Happy fish keeping to you all!


----------



## DJRansome (Oct 29, 2005)

You are going to get mixed opinions with experienced fishkeepers on both sides of the debate on whether they will crossbreed, I'm with the "don't mix" crowd...some mix and swear crossbreeding doesn't happen.

They are rockdwellers but will also use large shells for spawning. I have not found them to bother plants. I like the black calvus best.

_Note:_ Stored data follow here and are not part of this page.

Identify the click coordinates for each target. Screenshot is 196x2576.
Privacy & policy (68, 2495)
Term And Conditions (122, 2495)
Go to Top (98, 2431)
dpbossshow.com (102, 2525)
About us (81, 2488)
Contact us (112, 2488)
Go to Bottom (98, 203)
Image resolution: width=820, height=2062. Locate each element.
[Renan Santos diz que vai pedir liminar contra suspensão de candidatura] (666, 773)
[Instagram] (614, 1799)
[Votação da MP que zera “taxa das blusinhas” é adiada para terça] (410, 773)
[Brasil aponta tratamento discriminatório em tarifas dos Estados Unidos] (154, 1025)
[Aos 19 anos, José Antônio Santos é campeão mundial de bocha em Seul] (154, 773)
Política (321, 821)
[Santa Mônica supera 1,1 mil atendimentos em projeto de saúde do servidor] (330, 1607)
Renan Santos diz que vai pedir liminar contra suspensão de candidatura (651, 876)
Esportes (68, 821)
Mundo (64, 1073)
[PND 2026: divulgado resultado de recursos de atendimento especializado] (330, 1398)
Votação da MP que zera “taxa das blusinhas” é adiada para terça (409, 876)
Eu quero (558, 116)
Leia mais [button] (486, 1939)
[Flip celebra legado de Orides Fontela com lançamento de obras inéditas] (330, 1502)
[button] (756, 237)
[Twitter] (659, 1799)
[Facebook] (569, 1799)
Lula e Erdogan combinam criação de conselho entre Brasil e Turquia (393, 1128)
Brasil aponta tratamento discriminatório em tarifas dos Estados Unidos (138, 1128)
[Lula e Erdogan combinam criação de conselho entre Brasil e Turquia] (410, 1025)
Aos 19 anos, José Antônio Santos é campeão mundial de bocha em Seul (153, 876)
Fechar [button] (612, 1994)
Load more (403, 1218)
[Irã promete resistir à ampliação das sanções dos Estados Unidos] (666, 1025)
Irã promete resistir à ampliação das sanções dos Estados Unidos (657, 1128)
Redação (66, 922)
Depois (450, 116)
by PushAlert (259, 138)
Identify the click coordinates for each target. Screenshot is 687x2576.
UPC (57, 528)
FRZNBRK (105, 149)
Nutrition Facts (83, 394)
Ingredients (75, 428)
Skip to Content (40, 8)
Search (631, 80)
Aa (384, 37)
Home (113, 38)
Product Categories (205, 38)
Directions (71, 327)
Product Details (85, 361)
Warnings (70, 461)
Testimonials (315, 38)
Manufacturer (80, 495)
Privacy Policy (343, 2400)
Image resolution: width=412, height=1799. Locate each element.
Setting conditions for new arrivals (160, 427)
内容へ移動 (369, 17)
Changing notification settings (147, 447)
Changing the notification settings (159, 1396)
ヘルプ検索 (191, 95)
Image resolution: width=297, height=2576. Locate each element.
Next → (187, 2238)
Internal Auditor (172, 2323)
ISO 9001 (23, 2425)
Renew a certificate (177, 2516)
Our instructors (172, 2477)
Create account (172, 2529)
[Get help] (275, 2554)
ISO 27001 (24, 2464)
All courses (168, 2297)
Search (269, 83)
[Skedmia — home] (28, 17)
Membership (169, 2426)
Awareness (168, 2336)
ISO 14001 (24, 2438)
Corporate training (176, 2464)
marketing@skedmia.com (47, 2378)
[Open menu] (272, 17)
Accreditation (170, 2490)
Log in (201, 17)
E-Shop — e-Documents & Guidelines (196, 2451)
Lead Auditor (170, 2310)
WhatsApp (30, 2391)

They eat the same thing as all my other fish, New Life Spectrum Cichlid Formula 1mm pellets. Sand is always a good choice for Rift Lake cichlids. What is the GPH turnover of your HOB and internal filters (do you mean sponge filters?) compared to the gallons of your tank? Shoot for 10X hourly turnover.


----------



## Jordan Botha (Feb 1, 2015)

Internal like the eheim internal (not sure on spelling) and maybe a sponge I'm not too sure yet, I was going for t about 10-15x turnover,will they eat sinking pellets as I will not feed frontosa floating pellets (reasons being that they can get float) and it will be interesting to see other peoples opinions of if they will crossbreed or not , I'm not sure at this point, I've heard that they are suseptible to "ich" true?


----------



## Fogelhund (Dec 3, 2002)

They absolutely will crossbreed. Not really had ich issues with them though.


----------



## Jordan Botha (Feb 1, 2015)

But then howecome some people claim that theirs don't ? Is it a always will or 50-50?


----------



## NYJetfan (Aug 19, 2014)

They WILL crossbreed if they have no other alternative, however, there are ways to mitigate the chances. For one, dont mix similarly colored altos, ie use White and Black or Gold Head and White, not Congo and Inkfin or Zambian. Secondly, have multiple females for the make of the same variant, that is, have trios or more for the Congos or Whites.


----------



## Jordan Botha (Feb 1, 2015)

So I couldn't put yellow chaitika a with Muzi gold head? (Not sure if Muzi gold head is calvus or comp) if I could I should put trios of each variant (ratios of 1:2 m:fm)
What is the difference between comps and calvus , besides the forehead differrences ? There is none isn't there?


----------



## DJRansome (Oct 29, 2005)

I am not convinced that the people who mix them are correct that it does not happen in their tanks. Therefore I would not take the risk and I would not buy altolamps from a tank that has more than one species.


----------



## Fogelhund (Dec 3, 2002)

I had a wild trio of Gold Head Comps and wild trio of Black Pectoral calvus. When one of the female calvus was ready to spawn, the more dominant Gold Head spawned with her. It really doesn't matter if there are options of their own, and FWIW this is far from an isolated story.


----------



## Jordan Botha (Feb 1, 2015)

Fogelhund so yous did crossbreed ? If so then trios don't help?


----------



## Narwhal72 (Sep 26, 2006)

I agree with Fogelhund. There is no way that you can say for sure that two different variants of the same species will not crossbreed. Both fish share the same spawning method and have the same breeding signals to communicate to mates that they are ready.

Doesn't matter if they look different.


----------



## Fogelhund (Dec 3, 2002)

Jordan Botha said:


> Fogelhund so yous did crossbreed ? If so then trios don't help?


Yes, they crossbred... Trios won't help... You just have to keep the separate.


----------



## Jordan Botha (Feb 1, 2015)

So I'm guessing that hybrid fry is unwanted?


----------



## Fogelhund (Dec 3, 2002)

Jordan Botha said:


> So I'm guessing that hybrid fry is unwanted?


Correct...


----------



## Jordan Botha (Feb 1, 2015)

I could guess why, to keep strains/variants true and not muddled up?


----------



## Jordan Botha (Feb 1, 2015)

Are Muzi gold head comps best kept in groups (maybe 1m:2fm or maybe 1m:3fm)to have the best breeding results ? I heard that altos colour pops on black substrate but I am planning on using white sand in the tank , will they still have good coloration or not?


----------



## Jordan Botha (Feb 1, 2015)

Weird because I would buy a muzi gold head and yellow chaitika hybrid lol sounds like a good mix!!


----------



## football mom (Feb 19, 2006)

I had some young comps and calvus growing out together, and a male calvus spawned with one of the female comps. They will definitely cross-breed. I now only have Wild and F1 Chaitika compressiceps, and keep them in species-only tanks.


----------



## Fogelhund (Dec 3, 2002)

Jordan Botha said:


> Are Muzi gold head comps best kept in groups (maybe 1m:2fm or maybe 1m:3fm)to have the best breeding results ? I heard that altos colour pops on black substrate but I am planning on using white sand in the tank , will they still have good coloration or not?


Yes, best kept in groups... if multiple males, at least three... more females the better.


----------